Peters and Hance appear to be among the most physically committed to their roles, perhaps because these parts are pure comedy—in contrast to the leads, whose struggles are afforded more weight. Peters plies his lanky form into all sorts of flighty and rather effeminate gestures, while Hance’s Armando often enters the stage by throwing his stockier build into a ridiculous little jig, accompanied by his page, Moth (Cordelia Roberts).
Some actors appear more comfortable with Shakespeare’s language than others, and here SSCF veterans like Hance Armando and Stipicevich have the upper hand. More importantly, though, the cast is clearly up for fun and expects you to be, too: A courtier even nicked some of an audience member’s crackers in a moment of improv on the show’s opening night,
- PHOTO BY STEVE E. MILLER
- SHAKESPEARE AT TWILIGHT: Charles Hayek, Corey Schonauer, Sean Peters, Matthew Hanson, and Krystal Kirk (left to right) rehearse Love’s Labour’s Lost as the sun sets on the River Oaks Amphitheatre, the outdoor stage at Paso’s River Oaks Hot Springs.
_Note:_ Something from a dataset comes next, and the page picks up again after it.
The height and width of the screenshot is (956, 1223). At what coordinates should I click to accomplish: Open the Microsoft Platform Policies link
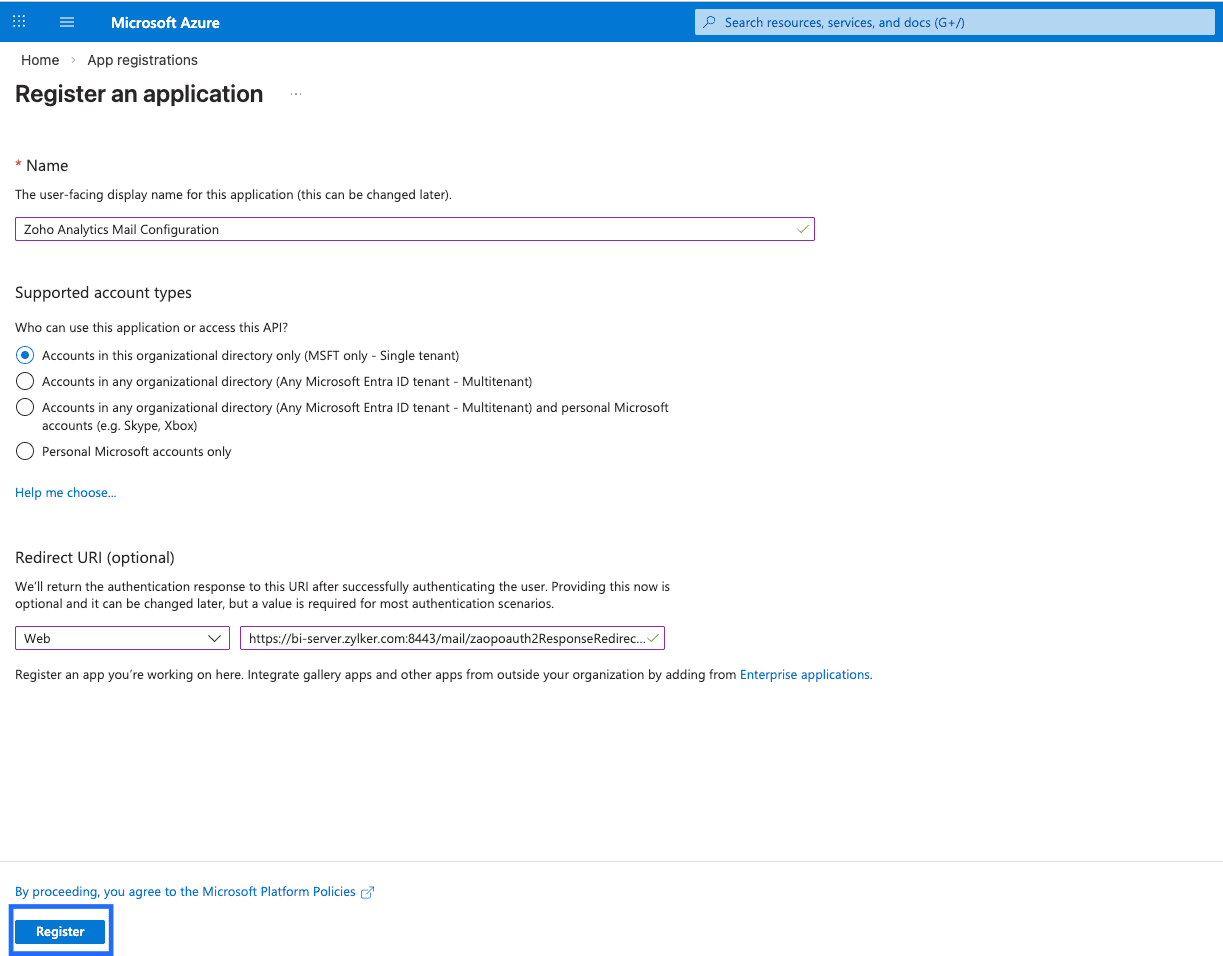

The original version of the play involves several more characters, who have been cut from this particular production. The original script, for example, has a third courtier and a fourth lady-in-waiting, as well as two scholars prone to chatting in Latin, but those parts were axed in Totten and Saba’s efforts to simplify the material.
The costuming here has been pared down as well, with main characters attired in simple, modern formalwear, the kind of thing people refer to as “timeless”: suits for Navarre and his men; black cocktail dresses for the princess and her ladies. Supporting characters, however, are dressed in the Elizabethan styles befitting the period. Armado’s resplendent plumage makes him look curiously like a rooster.
Shakespeare was something of a formula writer, and had no problem taking a situation or idea that worked in one play and applying it to another. In the directors’ notes, Totten and Saba point to the clear parallels between the witty banter of Berowne and Rosaline and the gleeful sparring of Beatrice and Benedick in Much Ado About Nothing. Love’s Labour’s also incorporates the play-within-a-play concept used later in A Midsummer Night’s Dream.
The ending of Love’s Labour’s is something of a buzzkill, though purposefully so. The conclusion of this early play displays a far more realistic attitude toward love and relationships than Shakespeare’s later comedies, in which marriage is equated to an eternal wellspring of happiness. Here, however, this is not necessarily so, and for that reason, the play’s unexpected ending satisfies.
* From Romeo and Juliet: “Alas, poor Romeo! He is already dead, stabbed with a white wench’s black eye, shot through the ear with a love song, the very pin of his heart cleft with the blind bow-boy’s butt shaft.” BUTT SHAFT.